* **What to work on**: Copy the data from its first line through the line that contains "pos(625,469)", inclusive, as a numbered list. Leave out blank lines.
>> start Data for processing
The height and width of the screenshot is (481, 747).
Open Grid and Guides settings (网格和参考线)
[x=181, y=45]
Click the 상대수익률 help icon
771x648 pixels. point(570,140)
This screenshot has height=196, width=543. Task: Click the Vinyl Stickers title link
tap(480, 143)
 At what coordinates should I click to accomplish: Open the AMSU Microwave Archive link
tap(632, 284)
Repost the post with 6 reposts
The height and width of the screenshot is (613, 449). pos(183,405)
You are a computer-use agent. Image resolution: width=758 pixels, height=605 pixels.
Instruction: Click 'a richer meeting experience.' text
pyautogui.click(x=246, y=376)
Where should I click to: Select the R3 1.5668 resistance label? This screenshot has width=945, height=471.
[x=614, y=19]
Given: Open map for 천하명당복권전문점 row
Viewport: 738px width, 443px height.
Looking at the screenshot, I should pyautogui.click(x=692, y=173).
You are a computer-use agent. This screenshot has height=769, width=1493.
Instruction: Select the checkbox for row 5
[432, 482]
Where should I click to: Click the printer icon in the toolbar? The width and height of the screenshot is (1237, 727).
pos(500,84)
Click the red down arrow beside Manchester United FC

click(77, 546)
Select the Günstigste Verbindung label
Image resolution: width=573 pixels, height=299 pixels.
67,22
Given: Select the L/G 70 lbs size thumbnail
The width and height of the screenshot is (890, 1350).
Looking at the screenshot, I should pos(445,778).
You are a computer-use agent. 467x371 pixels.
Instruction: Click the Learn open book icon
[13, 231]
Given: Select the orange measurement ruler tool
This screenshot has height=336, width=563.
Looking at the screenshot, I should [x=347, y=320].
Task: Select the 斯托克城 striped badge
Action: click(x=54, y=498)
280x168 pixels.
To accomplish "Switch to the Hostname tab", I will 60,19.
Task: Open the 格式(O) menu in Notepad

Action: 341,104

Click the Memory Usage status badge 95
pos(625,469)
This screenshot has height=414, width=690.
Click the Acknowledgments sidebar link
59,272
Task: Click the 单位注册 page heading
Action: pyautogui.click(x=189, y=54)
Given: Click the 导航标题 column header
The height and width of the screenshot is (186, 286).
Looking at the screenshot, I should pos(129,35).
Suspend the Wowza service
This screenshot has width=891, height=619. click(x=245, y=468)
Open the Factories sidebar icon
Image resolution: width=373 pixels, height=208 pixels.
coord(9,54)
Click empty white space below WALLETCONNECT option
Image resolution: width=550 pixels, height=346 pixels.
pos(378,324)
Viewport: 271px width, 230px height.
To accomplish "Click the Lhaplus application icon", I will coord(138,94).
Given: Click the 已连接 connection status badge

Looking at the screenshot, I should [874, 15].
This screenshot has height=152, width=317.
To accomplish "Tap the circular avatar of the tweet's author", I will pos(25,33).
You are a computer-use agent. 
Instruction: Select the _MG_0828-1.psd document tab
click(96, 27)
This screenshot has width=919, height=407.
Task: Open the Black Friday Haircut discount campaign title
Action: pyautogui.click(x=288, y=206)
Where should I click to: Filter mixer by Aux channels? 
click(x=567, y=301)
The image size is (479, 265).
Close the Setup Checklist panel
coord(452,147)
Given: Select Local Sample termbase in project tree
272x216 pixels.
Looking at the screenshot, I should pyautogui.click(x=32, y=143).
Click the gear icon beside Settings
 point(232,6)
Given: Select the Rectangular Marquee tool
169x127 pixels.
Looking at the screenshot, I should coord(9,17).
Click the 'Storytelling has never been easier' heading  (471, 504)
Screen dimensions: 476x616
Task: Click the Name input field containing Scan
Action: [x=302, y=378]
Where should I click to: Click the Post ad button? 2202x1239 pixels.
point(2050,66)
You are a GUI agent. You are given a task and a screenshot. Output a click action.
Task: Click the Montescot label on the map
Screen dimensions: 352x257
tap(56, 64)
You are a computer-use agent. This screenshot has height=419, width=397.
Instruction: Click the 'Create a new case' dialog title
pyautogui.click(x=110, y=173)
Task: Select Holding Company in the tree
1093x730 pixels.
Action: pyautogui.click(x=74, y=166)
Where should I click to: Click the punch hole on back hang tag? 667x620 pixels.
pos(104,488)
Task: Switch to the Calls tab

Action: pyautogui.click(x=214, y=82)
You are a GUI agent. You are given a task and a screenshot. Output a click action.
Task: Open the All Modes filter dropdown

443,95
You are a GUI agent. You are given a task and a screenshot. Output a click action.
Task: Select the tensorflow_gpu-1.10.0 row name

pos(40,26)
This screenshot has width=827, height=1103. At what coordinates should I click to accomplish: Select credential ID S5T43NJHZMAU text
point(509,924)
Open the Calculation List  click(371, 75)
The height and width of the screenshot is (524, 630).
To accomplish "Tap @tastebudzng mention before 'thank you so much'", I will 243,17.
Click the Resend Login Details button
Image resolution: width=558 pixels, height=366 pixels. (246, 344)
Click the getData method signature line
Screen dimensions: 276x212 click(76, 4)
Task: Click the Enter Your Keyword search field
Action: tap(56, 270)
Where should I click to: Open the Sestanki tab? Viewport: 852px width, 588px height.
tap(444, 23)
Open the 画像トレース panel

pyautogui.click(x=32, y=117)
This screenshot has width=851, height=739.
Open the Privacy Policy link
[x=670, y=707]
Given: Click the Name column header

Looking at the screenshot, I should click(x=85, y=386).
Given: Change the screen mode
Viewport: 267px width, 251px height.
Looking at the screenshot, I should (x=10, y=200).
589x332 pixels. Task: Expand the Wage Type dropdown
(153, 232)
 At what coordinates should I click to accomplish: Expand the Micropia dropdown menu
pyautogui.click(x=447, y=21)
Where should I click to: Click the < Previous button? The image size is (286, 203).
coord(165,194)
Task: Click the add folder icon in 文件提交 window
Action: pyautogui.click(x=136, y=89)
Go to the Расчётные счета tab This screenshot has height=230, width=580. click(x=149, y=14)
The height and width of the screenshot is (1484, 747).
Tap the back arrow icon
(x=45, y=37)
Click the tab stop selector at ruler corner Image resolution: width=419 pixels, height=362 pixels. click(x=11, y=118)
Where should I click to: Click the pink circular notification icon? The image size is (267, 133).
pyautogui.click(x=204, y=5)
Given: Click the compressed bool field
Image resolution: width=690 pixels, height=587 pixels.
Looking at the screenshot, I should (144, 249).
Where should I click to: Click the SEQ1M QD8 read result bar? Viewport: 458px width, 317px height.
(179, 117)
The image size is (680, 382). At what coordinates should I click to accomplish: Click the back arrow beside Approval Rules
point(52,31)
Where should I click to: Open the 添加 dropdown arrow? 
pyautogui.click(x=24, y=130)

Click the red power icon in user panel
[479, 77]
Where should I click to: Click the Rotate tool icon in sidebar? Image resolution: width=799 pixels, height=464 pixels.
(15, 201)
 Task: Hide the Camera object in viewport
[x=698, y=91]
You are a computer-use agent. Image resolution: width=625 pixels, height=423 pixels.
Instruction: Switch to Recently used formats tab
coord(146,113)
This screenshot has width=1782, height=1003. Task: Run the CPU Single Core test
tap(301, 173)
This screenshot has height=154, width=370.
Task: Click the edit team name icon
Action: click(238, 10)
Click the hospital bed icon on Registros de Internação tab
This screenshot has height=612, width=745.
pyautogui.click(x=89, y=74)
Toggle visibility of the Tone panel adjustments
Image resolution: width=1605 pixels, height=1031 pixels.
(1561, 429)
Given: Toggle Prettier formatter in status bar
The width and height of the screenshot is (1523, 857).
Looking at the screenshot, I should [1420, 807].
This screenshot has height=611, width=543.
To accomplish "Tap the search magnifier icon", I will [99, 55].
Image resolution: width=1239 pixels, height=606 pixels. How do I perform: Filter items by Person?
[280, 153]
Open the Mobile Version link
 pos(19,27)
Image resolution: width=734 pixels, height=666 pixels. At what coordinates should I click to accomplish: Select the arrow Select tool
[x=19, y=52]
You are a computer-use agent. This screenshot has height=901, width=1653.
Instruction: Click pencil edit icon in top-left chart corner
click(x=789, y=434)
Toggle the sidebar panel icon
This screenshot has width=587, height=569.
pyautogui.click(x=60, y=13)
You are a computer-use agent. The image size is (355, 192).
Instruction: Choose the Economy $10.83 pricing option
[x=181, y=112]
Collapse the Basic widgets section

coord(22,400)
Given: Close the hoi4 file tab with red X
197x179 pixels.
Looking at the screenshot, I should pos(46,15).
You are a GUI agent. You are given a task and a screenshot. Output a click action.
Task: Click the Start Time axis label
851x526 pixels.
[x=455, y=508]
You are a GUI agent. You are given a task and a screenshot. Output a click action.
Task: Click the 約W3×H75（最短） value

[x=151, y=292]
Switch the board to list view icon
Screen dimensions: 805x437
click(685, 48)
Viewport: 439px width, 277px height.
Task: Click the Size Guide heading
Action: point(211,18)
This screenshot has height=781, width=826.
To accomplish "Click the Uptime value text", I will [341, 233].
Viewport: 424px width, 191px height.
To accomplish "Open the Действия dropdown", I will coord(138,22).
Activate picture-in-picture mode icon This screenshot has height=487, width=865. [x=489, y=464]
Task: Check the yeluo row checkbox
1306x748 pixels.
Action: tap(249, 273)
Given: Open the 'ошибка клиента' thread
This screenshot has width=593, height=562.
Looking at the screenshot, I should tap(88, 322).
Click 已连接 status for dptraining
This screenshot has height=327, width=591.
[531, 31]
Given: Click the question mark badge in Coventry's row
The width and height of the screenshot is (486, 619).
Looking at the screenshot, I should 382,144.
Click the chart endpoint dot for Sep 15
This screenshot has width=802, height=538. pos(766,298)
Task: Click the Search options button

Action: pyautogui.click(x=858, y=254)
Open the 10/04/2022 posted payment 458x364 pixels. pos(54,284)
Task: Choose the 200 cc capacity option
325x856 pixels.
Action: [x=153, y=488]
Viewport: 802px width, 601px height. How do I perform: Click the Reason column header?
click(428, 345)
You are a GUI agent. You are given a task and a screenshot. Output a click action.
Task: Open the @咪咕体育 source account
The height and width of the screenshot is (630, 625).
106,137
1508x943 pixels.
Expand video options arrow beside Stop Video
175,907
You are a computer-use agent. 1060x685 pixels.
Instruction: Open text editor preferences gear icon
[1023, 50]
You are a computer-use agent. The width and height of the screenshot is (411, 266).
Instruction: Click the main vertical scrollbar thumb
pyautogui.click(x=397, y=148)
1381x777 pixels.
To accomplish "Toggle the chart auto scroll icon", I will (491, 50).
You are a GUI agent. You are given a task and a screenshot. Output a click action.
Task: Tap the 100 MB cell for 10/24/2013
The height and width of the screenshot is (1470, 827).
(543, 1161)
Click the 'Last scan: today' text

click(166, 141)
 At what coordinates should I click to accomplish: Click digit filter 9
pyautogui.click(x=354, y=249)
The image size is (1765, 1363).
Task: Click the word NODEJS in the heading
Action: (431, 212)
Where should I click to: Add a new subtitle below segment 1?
>> end Data for processing
* **Task answer**:
1. The height and width of the screenshot is (481, 747).
2. Open Grid and Guides settings (网格和参考线)
3. [x=181, y=45]
4. Click the 상대수익률 help icon
5. 771x648 pixels. point(570,140)
6. This screenshot has height=196, width=543. Task: Click the Vinyl Stickers title link
7. tap(480, 143)
8.  At what coordinates should I click to accomplish: Open the AMSU Microwave Archive link
9. tap(632, 284)
10. Repost the post with 6 reposts
11. The height and width of the screenshot is (613, 449). pos(183,405)
12. You are a computer-use agent. Image resolution: width=758 pixels, height=605 pixels.
13. Instruction: Click 'a richer meeting experience.' text
14. pyautogui.click(x=246, y=376)
15. Where should I click to: Select the R3 1.5668 resistance label? This screenshot has width=945, height=471.
16. [x=614, y=19]
17. Given: Open map for 천하명당복권전문점 row
18. Viewport: 738px width, 443px height.
19. Looking at the screenshot, I should pyautogui.click(x=692, y=173).
20. You are a computer-use agent. This screenshot has height=769, width=1493.
21. Instruction: Select the checkbox for row 5
22. [432, 482]
23. Where should I click to: Click the printer icon in the toolbar? The width and height of the screenshot is (1237, 727).
24. pos(500,84)
25. Click the red down arrow beside Manchester United FC
26. click(77, 546)
27. Select the Günstigste Verbindung label
28. Image resolution: width=573 pixels, height=299 pixels.
29. 67,22
30. Given: Select the L/G 70 lbs size thumbnail
31. The width and height of the screenshot is (890, 1350).
32. Looking at the screenshot, I should pos(445,778).
33. You are a computer-use agent. 467x371 pixels.
34. Instruction: Click the Learn open book icon
35. [13, 231]
36. Given: Select the orange measurement ruler tool
37. This screenshot has height=336, width=563.
38. Looking at the screenshot, I should [x=347, y=320].
39. Task: Select the 斯托克城 striped badge
40. Action: click(x=54, y=498)
41. 280x168 pixels.
42. To accomplish "Switch to the Hostname tab", I will 60,19.
43. Task: Open the 格式(O) menu in Notepad
44. Action: 341,104
45. Click the Memory Usage status badge 95
46. pos(625,469)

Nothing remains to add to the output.